Ogni nuovo strumento di conoscenza può rivelarsi uno strumento di liberazione o di oppressione. Esiste effettivamente la possibilità di utilizzare i risultati neuroscientifici per cercare di scoprire i contenuti dei pensieri altrui. E hanno fatto discutere alcune sentenze di tribunali che hanno concesso delle attenuanti a persone accusati di crimini sulla base di un’accertata predisposizione neurogenetica a determinati comportamenti. Altro tema da affrontare è quello del doping cognitivo, ovvero la possibilità di influenzare le nostre prestazioni mentali utilizzando dei neurostimolatori. Oppure il rischio di trattare ogni forma di disadattamento, al di là dei comportamenti chiaramente patologici, come problema medico, come un “cervello che non funziona”, cercando magari di mettere a punto una pillola della felicità invece di intervenire sui determinanti sociali del disagio.
 
Alla luce dell’evoluzione della società e della cultura il nostro cervello è lo stesso di 2.500 anni fa? E come sarà il cervello del futuro?
Negli ultimi millenni il cervello non è mutato nella sua struttura biologica, ma le sue prestazioni si sono arricchite grazie all’interazione culturale. Il cervello è un organo molto plastico, si adatta moltissimo in funzione di come viene stimolato. La cultura non può cambiare i geni e non possiamo certo procurarci delle capacità che il nostro cervello non ha, ma vi è un processo di continuo cambiamento per adeguarsi all’ambiente. Il cervello degli aborigeni australiani e quello degli abitanti di New York hanno gli stessi principi biologici, ma la gamma di rapporti con l’ambiente, le abitudini cognitive e di pensiero sono profondamente diverse. E anche il cervello dei ragazzi di oggi certamente si adatta all’esposizione a smartphone, computer e tablet che avviene fin dai primi anni di vita. La base biologica è uguale, ma è l’organizzazione che cambia.

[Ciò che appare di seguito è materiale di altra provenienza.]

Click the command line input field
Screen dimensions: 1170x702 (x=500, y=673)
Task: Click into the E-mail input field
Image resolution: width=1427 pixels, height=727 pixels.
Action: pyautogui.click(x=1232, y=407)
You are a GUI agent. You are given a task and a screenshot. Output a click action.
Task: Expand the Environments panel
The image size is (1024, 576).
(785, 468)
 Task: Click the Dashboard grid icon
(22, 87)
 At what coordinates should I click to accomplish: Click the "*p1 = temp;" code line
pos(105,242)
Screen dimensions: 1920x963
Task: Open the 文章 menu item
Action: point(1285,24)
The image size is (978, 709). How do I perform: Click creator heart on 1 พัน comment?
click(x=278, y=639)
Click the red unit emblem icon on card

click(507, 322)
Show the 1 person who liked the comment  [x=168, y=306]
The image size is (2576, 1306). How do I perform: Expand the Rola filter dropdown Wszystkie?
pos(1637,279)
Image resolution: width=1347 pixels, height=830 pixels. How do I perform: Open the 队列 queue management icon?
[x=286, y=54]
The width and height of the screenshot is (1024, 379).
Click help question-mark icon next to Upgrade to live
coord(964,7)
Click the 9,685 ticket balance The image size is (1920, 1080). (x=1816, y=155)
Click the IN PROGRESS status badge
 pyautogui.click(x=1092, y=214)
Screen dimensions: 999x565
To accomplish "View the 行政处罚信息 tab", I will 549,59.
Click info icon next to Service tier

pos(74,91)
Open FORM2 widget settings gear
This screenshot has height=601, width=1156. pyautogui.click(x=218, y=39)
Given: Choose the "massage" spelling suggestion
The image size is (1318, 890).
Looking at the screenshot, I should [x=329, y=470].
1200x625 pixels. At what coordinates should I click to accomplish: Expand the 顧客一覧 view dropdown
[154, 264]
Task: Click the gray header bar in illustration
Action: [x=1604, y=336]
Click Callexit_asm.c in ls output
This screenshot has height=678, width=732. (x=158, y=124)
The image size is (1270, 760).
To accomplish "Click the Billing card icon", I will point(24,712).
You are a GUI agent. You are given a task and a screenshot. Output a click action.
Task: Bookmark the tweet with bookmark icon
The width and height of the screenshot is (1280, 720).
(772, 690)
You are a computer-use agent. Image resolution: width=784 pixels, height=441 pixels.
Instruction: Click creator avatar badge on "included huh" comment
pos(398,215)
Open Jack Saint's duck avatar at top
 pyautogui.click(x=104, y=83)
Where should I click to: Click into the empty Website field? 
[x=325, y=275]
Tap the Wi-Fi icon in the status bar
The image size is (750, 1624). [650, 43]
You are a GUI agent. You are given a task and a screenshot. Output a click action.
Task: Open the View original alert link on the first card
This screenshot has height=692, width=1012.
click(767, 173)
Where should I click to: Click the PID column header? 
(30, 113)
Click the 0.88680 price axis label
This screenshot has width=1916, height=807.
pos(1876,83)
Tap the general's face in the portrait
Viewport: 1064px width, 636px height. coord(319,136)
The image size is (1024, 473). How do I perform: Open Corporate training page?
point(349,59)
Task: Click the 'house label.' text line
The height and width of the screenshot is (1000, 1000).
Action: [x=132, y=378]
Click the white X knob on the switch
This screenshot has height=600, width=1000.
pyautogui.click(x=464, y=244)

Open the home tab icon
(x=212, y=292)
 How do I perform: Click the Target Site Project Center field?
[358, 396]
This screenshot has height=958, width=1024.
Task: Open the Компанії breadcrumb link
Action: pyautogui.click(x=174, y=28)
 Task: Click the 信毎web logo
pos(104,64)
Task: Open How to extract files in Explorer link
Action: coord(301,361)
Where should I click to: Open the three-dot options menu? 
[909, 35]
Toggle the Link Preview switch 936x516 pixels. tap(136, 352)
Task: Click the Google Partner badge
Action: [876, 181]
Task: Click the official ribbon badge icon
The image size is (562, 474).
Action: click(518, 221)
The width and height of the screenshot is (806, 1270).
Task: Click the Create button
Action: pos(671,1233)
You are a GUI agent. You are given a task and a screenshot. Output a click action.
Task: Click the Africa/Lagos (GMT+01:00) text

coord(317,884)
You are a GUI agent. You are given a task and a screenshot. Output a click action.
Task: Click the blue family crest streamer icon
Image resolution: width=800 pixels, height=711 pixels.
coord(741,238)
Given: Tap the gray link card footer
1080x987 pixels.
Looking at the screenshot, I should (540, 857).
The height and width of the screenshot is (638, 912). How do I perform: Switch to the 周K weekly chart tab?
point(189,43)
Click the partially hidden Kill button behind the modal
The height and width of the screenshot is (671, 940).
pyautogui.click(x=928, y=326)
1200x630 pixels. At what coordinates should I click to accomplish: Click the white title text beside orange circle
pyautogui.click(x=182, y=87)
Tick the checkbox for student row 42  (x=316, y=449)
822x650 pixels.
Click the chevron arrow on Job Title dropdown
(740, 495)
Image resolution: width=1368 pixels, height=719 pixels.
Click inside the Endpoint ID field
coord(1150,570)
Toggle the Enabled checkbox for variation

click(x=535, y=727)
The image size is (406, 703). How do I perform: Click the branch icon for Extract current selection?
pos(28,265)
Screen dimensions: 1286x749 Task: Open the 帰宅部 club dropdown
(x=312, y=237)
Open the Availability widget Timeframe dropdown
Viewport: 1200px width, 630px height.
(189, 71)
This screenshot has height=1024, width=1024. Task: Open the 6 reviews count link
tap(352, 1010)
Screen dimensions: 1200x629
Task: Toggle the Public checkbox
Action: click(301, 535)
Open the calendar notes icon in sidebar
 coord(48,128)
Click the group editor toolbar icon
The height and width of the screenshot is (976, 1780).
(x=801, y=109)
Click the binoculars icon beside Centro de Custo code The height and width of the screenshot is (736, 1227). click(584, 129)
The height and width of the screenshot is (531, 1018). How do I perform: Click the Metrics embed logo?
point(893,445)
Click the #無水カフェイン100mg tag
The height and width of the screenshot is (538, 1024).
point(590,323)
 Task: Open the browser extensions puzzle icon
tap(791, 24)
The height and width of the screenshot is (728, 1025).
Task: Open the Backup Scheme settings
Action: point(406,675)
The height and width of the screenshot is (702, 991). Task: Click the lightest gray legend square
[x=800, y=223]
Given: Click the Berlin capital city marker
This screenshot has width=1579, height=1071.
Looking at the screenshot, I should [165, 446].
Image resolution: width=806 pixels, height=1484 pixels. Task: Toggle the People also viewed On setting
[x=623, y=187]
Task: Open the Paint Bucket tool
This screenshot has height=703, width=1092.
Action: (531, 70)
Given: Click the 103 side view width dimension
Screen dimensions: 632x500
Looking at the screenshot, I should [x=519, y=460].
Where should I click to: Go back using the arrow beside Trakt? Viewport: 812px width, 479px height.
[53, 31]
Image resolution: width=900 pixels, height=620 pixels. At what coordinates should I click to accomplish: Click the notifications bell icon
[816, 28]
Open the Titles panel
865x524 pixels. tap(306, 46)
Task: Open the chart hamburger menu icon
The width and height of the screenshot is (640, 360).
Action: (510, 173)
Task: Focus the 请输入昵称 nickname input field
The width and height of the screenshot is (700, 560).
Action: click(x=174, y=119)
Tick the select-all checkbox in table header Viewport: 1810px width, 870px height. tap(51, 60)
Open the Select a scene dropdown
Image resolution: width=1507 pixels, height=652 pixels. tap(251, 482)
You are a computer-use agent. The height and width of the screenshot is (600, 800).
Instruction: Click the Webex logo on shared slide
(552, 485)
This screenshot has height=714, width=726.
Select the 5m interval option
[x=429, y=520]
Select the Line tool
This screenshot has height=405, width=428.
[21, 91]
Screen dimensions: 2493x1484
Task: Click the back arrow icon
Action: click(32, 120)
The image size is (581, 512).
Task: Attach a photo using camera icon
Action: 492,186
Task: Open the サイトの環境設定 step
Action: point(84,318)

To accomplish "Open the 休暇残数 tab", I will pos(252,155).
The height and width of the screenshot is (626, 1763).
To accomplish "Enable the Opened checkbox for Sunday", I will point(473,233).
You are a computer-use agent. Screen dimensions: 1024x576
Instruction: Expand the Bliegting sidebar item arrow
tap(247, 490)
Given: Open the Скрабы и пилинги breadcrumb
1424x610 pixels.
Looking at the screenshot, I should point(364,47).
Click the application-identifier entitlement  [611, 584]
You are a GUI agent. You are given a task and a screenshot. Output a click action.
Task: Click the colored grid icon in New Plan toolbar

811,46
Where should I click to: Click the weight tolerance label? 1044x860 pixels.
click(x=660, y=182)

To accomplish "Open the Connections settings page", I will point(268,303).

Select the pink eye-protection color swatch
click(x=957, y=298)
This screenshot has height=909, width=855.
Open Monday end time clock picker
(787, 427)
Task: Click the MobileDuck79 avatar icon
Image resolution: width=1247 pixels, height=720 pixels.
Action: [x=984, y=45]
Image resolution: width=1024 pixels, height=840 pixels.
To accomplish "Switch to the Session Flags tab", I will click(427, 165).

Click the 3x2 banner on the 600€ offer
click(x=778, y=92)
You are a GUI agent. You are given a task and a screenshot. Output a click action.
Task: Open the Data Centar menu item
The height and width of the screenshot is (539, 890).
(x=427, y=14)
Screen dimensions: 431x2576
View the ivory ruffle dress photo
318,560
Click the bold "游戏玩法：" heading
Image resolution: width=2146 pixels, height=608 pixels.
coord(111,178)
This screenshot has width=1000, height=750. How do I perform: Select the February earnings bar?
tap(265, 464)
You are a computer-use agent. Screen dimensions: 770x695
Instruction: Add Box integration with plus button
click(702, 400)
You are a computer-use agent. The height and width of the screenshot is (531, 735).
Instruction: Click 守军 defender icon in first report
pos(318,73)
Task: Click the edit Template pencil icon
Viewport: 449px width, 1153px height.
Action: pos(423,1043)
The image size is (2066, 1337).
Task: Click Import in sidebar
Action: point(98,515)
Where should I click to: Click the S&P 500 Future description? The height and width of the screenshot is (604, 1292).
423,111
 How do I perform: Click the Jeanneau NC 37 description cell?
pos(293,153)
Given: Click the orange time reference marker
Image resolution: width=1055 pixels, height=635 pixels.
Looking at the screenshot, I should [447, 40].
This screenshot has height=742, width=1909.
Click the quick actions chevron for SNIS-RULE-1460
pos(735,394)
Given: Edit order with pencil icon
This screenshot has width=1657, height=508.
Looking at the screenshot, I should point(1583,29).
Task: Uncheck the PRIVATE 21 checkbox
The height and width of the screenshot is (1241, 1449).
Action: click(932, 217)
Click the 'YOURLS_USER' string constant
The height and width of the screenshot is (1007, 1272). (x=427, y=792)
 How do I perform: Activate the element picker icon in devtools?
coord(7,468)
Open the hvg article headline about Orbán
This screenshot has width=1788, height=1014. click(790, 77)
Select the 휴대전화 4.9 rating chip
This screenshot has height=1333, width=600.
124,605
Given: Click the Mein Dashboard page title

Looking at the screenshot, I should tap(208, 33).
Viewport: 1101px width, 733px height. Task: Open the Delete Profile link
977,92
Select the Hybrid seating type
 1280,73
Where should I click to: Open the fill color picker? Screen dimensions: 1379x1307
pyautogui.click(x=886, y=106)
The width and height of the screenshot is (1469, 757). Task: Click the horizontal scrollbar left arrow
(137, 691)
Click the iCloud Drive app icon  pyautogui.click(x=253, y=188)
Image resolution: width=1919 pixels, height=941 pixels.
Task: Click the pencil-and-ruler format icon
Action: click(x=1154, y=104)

E questo è solo il principio: con le nuove tecnologie, i nuovi modi di interagire mente-macchina, si delineano una serie di processi che possono modificare profondamente il modo di funzionare del nostro cervello e lasciano intravedere anche un cambiamento più radicale. È il grande tema del post-umanesimo, della possibilità di andare oltre i limiti della nostra specie: la tecnologia e la nostra cultura scientifica potrebbero modificare la nostra biologia, lo stesso modo di funzionare del cervello. Quali saranno le conseguenze? E le nostre responsabilità etiche? Ancora una volta, come si vede, la neurobiologia non annulla lo spazio della filosofia e i problemi filosofici ritornano in forme nuove.